Nearly 11 Million SSH Servers Vulnerable to New Terrapin Attacks

Cyber Threat Summary:
Shadowservers has released new vulnerability metrics surrounding the recently discovered Terrapin vulnerabilities that threaten the integrity of some SSH connections. The Terrapin flaws target the SSH protocol, affecting both clients and servers, and was developed by academic researchers from Ruhr University Bochum in Germany.

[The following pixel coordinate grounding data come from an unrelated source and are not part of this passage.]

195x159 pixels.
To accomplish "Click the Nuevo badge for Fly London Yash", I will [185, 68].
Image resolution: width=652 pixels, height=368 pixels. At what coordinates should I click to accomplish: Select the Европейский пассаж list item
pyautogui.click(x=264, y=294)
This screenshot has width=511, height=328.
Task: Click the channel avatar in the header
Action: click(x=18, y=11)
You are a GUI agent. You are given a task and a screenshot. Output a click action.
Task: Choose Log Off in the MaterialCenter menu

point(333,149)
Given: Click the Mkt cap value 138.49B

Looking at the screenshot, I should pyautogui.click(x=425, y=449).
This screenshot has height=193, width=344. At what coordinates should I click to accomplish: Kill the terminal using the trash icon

Specifically, the Terrapin flaw can be used to manipulate the sequence numbers supplied during the handshake process to compromise the integrity of the SSH channel, particularly when specific encryption modes like ChaCha20-Poly1305 or CBC with Encrypt-then-MAC are used. An attacker could thus downgrade the public key algorithms for user authentication and disable defenses against keystroke timing attacks in OpenSSH 9.5.

Shadowserver warns that there are nearly 11 million SSH servers on the public web - identified by unique IP addresses, that are vulnerable to Terrapin attacks. This constitutes roughly 52% of all scanned samples in the IPv4 and IPv6 space monitored by Shadowserver.

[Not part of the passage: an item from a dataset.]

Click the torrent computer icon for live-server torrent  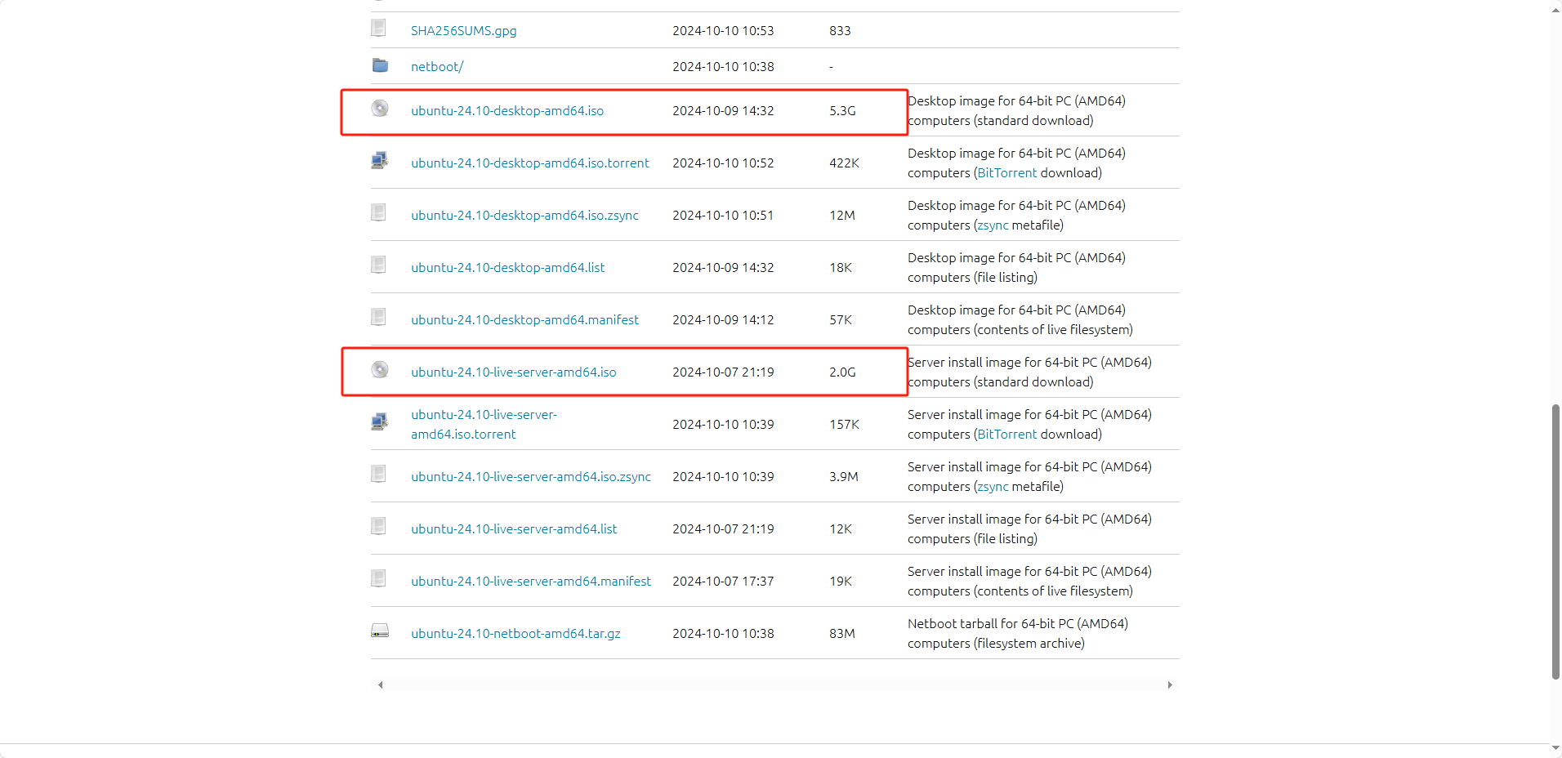(379, 422)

Most of the vulnerable systems were identified in the United States (3.3 million), followed by China (1.3 million), Germany (1 million), Russia (700,000), Singapore (390,000), and Japan (380,000).

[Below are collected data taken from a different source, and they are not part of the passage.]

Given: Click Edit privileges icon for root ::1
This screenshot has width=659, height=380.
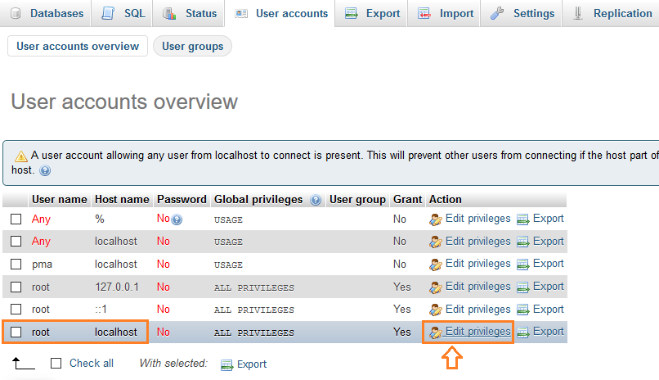Looking at the screenshot, I should coord(436,310).
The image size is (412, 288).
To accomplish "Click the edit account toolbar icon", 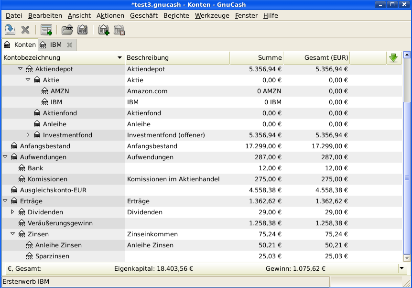I will tap(83, 30).
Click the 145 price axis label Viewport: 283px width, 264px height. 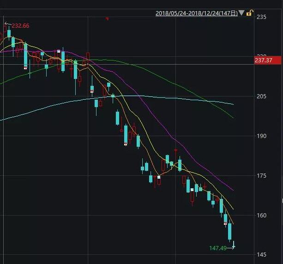point(261,255)
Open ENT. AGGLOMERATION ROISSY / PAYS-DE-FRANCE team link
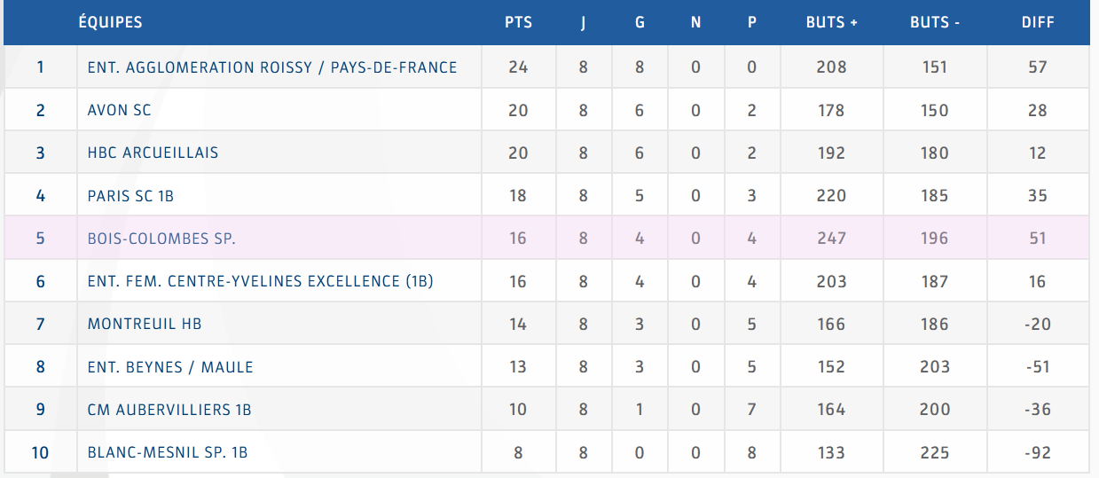 pyautogui.click(x=272, y=67)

Security Officer Comments:
While the issue is severe, it does require attackers to obtain an adversary-in-the-middle (AitM) position to intercept and modify the handshake exchange. This requirement will lessen the overall risk to most organizations. Sophisticated threat actors who acquire AitM access may wait for the right moment to progress their attack.

While not all of these servers will be attacked, the relevance of Shadowservers metrics is to highlight the widespread impacts this vulnerability might have. While not all 11 million instances are at immediate risk of being attacked, it shows that adversaries have a large pool to choose from.

Suggested Correction(s):
If you want to check an SSH client or server for its susceptibility to Terrapin, the Ruhr University Bochum team provides a vulnerability scanner.